The KPZ fixed point and Brownian motion share the same null sets

TL;DR

This paper demonstrates that the increments of the KPZ fixed point are mutually absolutely continuous with Brownian motion on compact sets, and explores the relationships and properties of the KPZ fixed point, Airy sheet, and Brownian motion.

Contribution

It extends the absolute continuity relations of the KPZ fixed point with Brownian motion and analyzes the Hausdorff dimensions and hitting probabilities of these stochastic processes.

Findings

KPZ fixed point increments are mutually absolutely continuous with Brownian motion on compacts.

Additive Brownian motion is absolutely continuous with respect to the centred Airy sheet on compacts.

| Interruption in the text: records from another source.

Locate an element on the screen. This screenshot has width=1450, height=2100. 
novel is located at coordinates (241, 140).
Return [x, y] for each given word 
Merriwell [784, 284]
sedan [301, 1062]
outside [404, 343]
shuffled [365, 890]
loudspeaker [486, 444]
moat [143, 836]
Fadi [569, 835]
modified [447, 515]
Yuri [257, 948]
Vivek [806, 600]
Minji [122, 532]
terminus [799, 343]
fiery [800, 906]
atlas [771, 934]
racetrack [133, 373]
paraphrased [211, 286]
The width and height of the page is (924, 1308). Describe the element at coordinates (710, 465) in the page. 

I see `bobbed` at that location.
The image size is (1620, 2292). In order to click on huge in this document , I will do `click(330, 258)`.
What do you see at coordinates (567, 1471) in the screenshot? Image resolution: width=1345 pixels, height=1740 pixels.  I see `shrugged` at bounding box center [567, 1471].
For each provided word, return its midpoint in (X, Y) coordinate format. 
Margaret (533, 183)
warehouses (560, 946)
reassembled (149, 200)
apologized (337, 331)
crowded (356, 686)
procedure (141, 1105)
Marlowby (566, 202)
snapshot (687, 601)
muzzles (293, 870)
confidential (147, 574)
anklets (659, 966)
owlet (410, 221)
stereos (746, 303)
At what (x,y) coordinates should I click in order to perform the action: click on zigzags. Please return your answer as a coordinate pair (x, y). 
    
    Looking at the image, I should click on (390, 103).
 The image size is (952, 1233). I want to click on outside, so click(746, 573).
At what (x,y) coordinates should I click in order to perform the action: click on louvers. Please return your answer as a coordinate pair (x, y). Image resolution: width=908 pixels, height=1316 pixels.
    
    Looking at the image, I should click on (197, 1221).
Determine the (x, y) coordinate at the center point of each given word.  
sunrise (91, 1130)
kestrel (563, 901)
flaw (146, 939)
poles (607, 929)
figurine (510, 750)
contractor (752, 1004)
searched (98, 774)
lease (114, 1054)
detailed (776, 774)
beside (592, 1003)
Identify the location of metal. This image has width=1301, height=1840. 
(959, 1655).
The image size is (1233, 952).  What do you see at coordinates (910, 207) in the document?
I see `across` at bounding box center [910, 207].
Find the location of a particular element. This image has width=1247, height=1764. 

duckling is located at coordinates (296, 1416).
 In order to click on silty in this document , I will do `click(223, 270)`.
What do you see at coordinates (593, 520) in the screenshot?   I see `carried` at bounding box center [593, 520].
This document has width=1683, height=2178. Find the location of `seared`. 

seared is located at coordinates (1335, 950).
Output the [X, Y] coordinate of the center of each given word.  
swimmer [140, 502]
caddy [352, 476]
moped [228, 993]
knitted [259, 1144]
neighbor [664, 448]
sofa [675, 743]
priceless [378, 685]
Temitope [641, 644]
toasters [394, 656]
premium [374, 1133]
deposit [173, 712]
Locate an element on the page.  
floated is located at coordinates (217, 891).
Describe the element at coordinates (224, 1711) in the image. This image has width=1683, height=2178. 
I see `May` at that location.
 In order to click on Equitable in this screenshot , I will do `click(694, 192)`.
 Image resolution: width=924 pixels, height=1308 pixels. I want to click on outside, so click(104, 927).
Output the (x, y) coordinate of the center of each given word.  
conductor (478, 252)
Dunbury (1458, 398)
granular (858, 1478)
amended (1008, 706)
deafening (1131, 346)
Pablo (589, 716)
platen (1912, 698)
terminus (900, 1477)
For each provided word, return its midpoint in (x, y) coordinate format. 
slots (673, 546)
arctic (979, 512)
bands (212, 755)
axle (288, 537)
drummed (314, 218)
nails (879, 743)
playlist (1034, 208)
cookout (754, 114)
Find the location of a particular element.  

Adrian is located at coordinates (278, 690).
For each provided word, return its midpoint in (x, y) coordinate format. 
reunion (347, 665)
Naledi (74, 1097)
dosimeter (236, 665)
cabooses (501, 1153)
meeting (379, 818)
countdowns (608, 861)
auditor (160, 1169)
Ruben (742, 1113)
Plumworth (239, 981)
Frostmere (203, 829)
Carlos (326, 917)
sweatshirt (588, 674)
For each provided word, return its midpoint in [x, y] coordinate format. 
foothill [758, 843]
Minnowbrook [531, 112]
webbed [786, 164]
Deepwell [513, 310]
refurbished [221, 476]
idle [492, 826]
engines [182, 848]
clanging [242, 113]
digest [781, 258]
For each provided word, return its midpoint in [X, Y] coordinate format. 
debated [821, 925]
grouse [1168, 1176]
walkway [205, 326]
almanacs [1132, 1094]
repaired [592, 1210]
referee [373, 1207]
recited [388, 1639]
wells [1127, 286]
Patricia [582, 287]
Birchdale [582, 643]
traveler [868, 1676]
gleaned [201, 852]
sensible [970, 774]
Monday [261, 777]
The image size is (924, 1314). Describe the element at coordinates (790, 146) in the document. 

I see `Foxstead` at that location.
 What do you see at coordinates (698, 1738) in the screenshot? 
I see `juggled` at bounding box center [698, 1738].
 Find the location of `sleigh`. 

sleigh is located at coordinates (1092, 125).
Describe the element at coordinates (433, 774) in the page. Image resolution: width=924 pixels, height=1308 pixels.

The paper characterizes hitting probabilities and Hausdorff dimensions of the KPZ fixed point and related processes.

Abstract

We show that the increments of the KPZ fixed point started from arbitrary initial data are \emph{mutually} absolutely continuous with respect to Brownian motion with diffusion parameter $2$ on compacts, extending the one-sided Brownian absolute continuity relation of the KPZ fixed point established in \cite{sarkar2021brownian}. We also show that additive Brownian motion is absolutely continuous with respect to the centred Airy sheet on compacts, but it is not mutually absolutely continuous globally. As applications, we show that with probability strictly between zero and one, there exist record times of the KPZ fixed point away from any reference point, obtain a characterisation for the hitting probabilities of the graph of the KPZ fixed point to be positive in terms of a certain thermal capacity in the sense of \cite{watson1978corrigendum, watson1978thermal} and compute essential suprema of Hausdorff dimensions of these random intersections. Finally, we compute essential suprema of Hausdorff dimensions of images of subsets in the plane under the Airy sheet and give a condition for the positivity of their Lebesgue measure in terms of Bessel-Riesz capacity.